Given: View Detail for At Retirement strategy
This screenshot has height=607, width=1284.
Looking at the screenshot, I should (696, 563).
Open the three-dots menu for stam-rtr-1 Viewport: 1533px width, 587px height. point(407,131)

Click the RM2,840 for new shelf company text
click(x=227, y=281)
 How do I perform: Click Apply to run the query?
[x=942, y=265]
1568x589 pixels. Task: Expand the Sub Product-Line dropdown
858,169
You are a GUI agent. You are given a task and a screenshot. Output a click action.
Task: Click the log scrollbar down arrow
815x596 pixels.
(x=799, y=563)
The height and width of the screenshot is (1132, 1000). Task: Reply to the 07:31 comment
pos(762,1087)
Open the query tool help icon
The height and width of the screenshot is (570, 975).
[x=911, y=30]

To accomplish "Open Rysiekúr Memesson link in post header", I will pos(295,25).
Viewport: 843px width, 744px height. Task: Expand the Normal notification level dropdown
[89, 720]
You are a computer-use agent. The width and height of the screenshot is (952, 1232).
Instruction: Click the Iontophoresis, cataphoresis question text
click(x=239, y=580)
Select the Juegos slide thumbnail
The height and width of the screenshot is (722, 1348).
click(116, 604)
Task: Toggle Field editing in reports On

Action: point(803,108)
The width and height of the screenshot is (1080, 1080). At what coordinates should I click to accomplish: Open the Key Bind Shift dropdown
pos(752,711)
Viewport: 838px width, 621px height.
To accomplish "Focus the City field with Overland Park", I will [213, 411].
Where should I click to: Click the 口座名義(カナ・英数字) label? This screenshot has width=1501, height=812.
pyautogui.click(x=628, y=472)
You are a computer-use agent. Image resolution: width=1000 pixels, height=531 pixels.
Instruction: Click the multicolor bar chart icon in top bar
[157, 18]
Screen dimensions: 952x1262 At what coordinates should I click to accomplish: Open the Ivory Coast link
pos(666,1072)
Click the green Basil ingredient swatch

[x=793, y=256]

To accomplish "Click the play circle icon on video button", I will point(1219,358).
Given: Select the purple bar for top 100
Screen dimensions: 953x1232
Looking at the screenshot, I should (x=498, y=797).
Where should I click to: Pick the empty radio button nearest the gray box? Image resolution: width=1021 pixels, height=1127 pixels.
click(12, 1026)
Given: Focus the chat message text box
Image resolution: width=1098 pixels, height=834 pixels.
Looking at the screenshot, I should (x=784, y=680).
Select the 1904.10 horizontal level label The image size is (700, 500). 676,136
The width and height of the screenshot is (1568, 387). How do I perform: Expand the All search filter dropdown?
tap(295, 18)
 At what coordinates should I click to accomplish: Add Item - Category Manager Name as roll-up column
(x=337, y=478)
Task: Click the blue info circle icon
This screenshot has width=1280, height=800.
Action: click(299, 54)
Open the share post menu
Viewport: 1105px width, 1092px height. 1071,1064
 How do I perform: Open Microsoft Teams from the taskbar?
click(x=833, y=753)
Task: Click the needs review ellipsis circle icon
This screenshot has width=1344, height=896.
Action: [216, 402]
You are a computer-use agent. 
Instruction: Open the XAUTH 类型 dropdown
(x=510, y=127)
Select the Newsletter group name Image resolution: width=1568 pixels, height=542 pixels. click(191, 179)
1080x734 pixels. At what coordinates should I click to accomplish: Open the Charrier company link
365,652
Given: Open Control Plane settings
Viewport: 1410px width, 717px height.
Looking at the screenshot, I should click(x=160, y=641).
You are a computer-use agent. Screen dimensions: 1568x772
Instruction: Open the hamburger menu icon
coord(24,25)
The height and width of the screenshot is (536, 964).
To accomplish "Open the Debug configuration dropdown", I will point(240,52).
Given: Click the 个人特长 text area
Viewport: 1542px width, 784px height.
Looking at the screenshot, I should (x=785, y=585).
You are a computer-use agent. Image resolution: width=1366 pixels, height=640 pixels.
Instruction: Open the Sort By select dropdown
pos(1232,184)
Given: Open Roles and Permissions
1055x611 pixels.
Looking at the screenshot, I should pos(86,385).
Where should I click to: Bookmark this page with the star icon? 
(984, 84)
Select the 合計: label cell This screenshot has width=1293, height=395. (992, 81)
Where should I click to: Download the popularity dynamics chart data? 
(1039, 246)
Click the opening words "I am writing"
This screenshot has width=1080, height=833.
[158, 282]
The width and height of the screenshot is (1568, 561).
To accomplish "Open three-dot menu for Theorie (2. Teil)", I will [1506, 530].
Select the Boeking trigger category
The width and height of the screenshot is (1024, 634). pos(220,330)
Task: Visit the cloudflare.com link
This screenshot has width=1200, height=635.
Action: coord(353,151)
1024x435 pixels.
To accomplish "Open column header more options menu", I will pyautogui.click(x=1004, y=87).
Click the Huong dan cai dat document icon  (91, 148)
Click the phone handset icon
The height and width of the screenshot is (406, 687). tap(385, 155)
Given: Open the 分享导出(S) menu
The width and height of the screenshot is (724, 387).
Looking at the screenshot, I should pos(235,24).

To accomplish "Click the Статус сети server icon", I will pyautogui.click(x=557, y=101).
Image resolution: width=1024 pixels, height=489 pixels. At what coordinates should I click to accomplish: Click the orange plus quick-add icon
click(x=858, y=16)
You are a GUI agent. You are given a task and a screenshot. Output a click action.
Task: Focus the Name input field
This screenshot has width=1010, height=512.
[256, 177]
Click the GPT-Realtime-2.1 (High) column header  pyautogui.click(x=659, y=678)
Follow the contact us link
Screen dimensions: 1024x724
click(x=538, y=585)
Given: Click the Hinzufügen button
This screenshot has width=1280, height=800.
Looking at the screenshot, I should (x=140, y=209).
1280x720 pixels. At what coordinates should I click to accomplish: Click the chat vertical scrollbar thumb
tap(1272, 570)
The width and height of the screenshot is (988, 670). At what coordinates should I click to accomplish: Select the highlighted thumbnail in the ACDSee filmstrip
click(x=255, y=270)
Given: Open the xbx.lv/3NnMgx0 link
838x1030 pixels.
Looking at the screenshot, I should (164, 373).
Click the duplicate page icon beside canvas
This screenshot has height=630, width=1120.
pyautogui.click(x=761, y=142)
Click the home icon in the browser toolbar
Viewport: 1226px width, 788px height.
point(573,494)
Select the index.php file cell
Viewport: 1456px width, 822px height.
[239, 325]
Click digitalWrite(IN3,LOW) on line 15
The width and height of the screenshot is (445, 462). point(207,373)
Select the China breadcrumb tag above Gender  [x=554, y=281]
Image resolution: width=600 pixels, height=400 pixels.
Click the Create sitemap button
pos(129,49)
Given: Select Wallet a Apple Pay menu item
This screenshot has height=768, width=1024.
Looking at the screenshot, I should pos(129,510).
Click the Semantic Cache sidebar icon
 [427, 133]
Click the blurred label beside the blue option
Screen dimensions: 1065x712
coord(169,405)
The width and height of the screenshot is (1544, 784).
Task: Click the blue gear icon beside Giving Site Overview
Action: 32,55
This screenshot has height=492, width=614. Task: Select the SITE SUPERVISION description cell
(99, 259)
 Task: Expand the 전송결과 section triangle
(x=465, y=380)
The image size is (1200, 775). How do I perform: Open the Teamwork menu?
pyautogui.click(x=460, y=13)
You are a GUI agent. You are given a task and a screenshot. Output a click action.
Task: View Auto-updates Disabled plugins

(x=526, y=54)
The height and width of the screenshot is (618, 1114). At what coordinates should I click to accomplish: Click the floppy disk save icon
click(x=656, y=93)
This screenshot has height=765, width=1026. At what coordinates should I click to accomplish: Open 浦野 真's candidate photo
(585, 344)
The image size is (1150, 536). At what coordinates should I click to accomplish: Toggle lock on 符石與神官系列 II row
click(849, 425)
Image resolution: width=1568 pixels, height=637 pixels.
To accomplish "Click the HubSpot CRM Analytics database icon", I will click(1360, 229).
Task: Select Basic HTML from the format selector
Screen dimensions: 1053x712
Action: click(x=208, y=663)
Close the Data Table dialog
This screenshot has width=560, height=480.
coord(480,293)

YOUR ASSIGNMENT. Copy out exactly the lines that begin at the one with "Task: Select Basic" and end at the close of the material above; nothing else belongs in the answer.

RESPONSE.
Task: Select Basic HTML from the format selector
Screen dimensions: 1053x712
Action: click(x=208, y=663)
Close the Data Table dialog
This screenshot has width=560, height=480.
coord(480,293)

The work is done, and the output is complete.